US, Russia and Saudi Arabia create axis of obstruction as Cop30 sputters out | Cop30

More than twenty years ago, the United States attacked the “axis of evil.” Now, after international climate negotiations failed and reached little conclusion, the United States finds itself grouped with an unflattering company – an “axis of obstruction” that has blocked progress on the climate crisis.
Donald Trump’s administration chose not to send anyone to the U.N. climate summit in Brazil that culminated this weekend — a first for the United States in 30 years of these annual gatherings and another illustration of the president’s disregard for the climate crisis, which he called a “hoax” and a “scam.”
But even without the administration touting “drill, baby, drill” at the gray conference center in Belem, near the mouth of the Amazon River, 194 other countries have failed to end the age of coal, oil and gas. The words “fossil fuels” were not mentioned in the agreement’s text due to fierce opposition led by Saudi Arabia, which has already been cajoled by the United States to take a more moderate line in climate negotiations.
Michael Jacobs, of think tank ODI Global and the University of Sheffield, said the Cop30 summit revealed “an increasingly bitter conflict at the heart of global climate politics: between those who accept the scientific fact that to tackle climate change the world must wean itself off fossil fuels over the coming decades; and those who actively resist it in pursuit of their short-term energy interests.”
The United States can now be considered in the latter group, alongside Saudi Arabia, the United Arab Emirates and Russia, according to Jacobs. “I think today we witnessed what all three countries agreed to,” he said of Trump’s separate dealings with Saudi Arabia and Russia over the past week.
“Geopolitically, this constitutes the creation of a new axis of obstruction – that of active promotion of fossil fuels and opposition to climate action. »
The United States now finds itself facing a loose coalition of about 90 countries, including much of Europe, that has been demanding a road map for phasing out fossil fuels — the root cause of the worsening climate crisis — in Belem.
This group will meet at a separate summit in Colombia in April to pursue this goal, amid impatience with the UN’s cumbersome, consensual framework on the climate crisis, which barely held together at Cop30.
“Even without the Trump administration to bully and cajole, petrostates have once again prevented meaningful progress on a road map to phase out fossil fuels with necessary funding for poorer countries,” said Jean Su, director of energy justice at the Center for Biological Diversity.
If a world of petro-states and “electro-states” is formed, the Trump administration is adamant that the United States remains in the first group. During Cop30, the U.S. administration pursued harsh counter-programs in the United States – removing protections for waterways and wetlands, making it harder to prevent species extinction, and paving the way for oil and gas drilling in more than a billion acres of U.S. waters.
This latest measure includes new drilling in pristine areas of the Arctic and, in a sort of trollish move timed for California Governor Gavin Newsom’s visit to Cop30, the prospect of oil rigs off California’s coast (Newsom said this would happen “over my dead body.”)
“President Trump has been clear: He will not jeopardize our country’s economic and national security to pursue vague climate goals that are killing other countries,” said White House spokesperson Taylor Rogers. “President Trump serves the American people, not the radical climate activists who were victims of the biggest scam of the century. »
But even though Cop30 ended in frustration, observers nonetheless recognized that the world is still moving away from the fossil fuel era, with twice as much investment globally in renewables like wind and solar as in traditional energy sources last year.

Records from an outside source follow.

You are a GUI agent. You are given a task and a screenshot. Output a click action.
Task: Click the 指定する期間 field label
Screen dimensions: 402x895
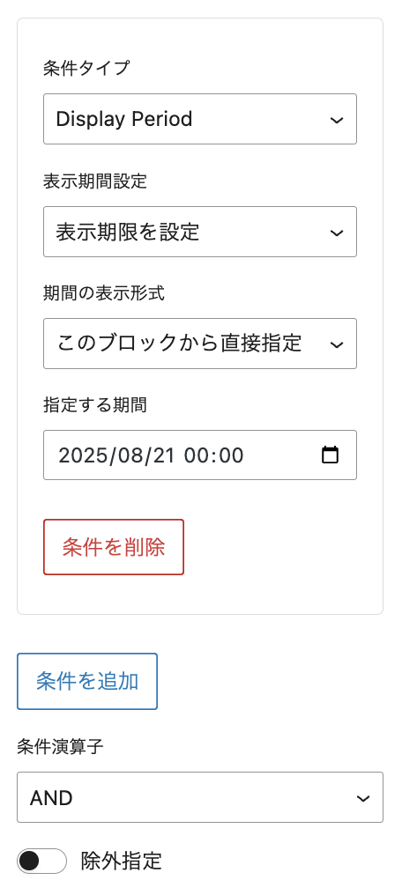click(x=95, y=405)
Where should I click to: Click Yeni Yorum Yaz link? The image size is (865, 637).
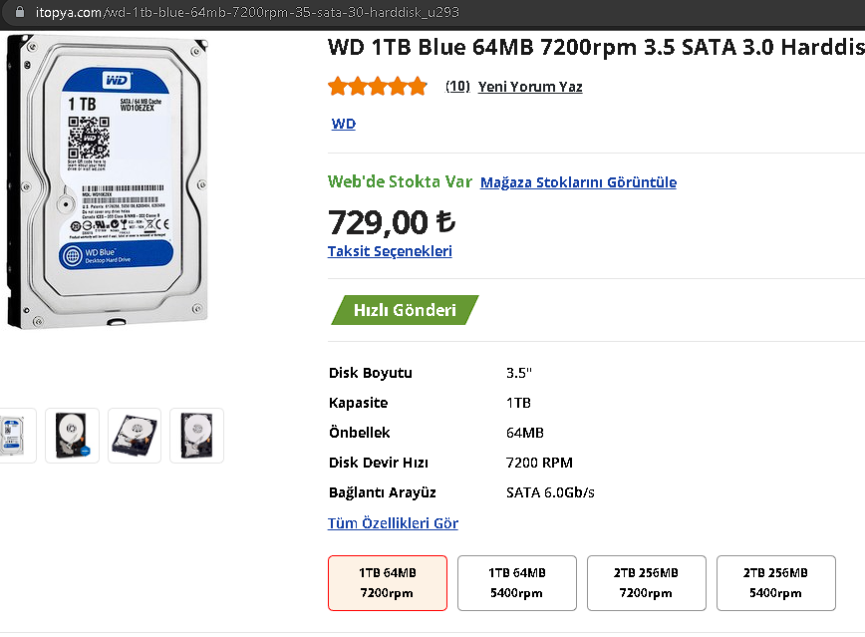coord(530,87)
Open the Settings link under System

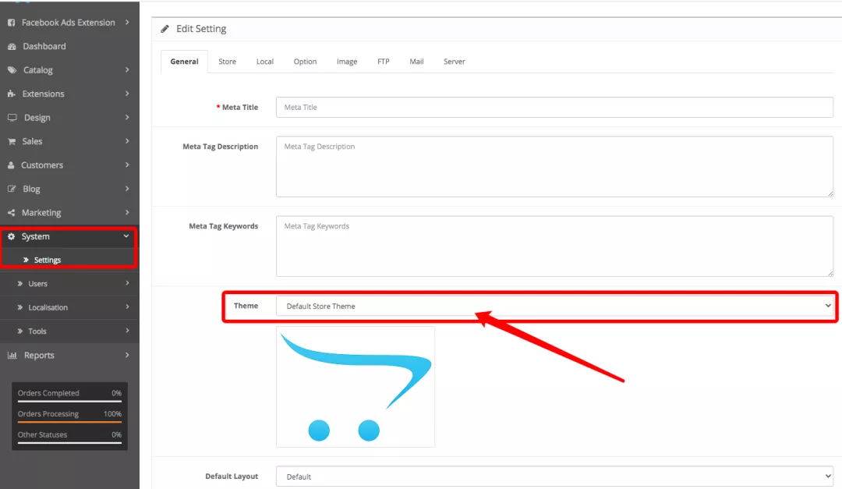tap(48, 260)
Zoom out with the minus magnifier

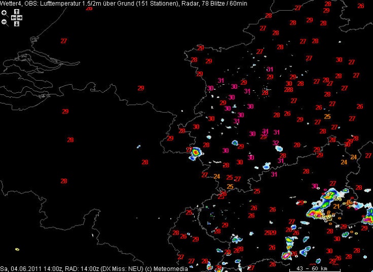(4, 22)
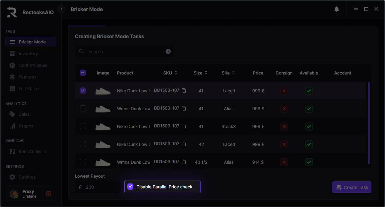
Task: Click the red Consign X in first row
Action: tap(284, 91)
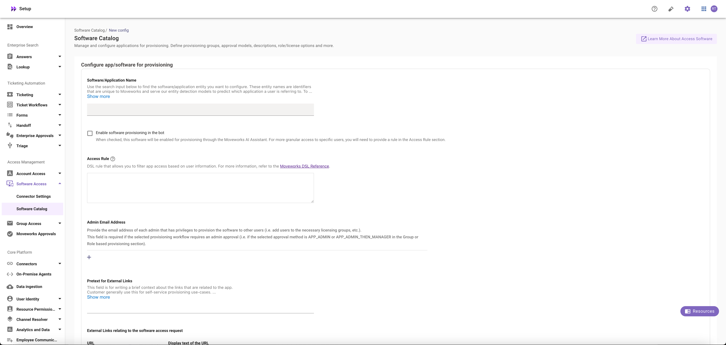Image resolution: width=726 pixels, height=345 pixels.
Task: Go to Overview in the sidebar
Action: point(25,27)
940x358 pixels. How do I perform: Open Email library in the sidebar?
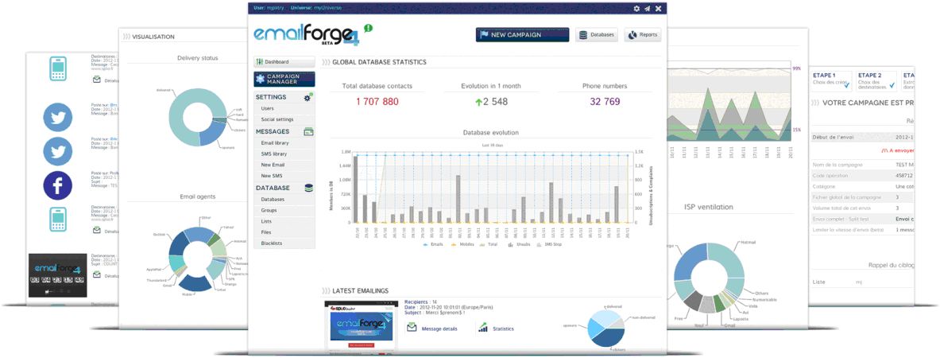pyautogui.click(x=274, y=142)
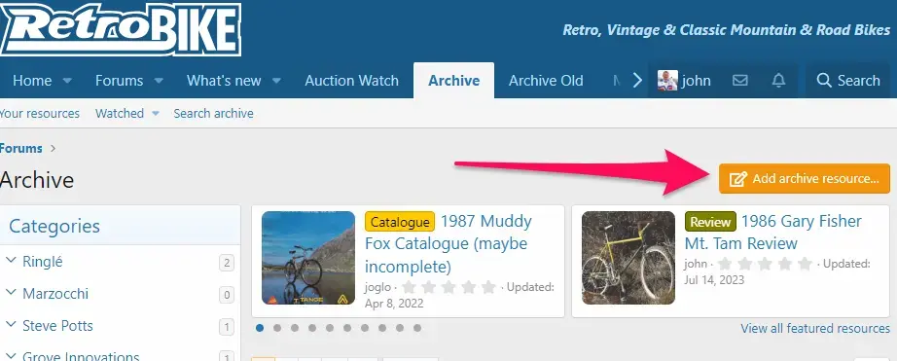This screenshot has width=897, height=361.
Task: Switch to the Archive Old tab
Action: [546, 81]
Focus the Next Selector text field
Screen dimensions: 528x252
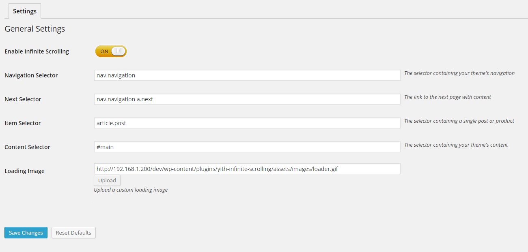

And while China hasn’t fully filled the leadership void in Belem, it’s certainly leading as a clean energy superpower, outpacing even its antediluvian competitor — China now makes more money exporting green technology than America makes exporting fossil fuels.
Even in the United States, there is little appetite for Trump’s climate revanchism. Two-thirds of American voters oppose the president’s decision to withdraw the United States from the Paris climate accord, while a clear majority want action to reduce the planet’s heat emissions and worry about heat waves, floods, storms and other climate-related calamities that are driving up insurance rates and harming Americans’ health.
If there is an obstructing axis, it may be able to slow the transition, but it is unlikely to stop it completely. “The rest of the world is fed up with delays and denial,” as former US Vice President Al Gore put it following the results of Cop30.
“Ultimately, the petrostates, the fossil fuel industry and their allies are losing power. Just as we are past peak Trump, I believe we are also past peak Petrostate. They may be able to veto diplomatic language, but they cannot veto action in the real world.”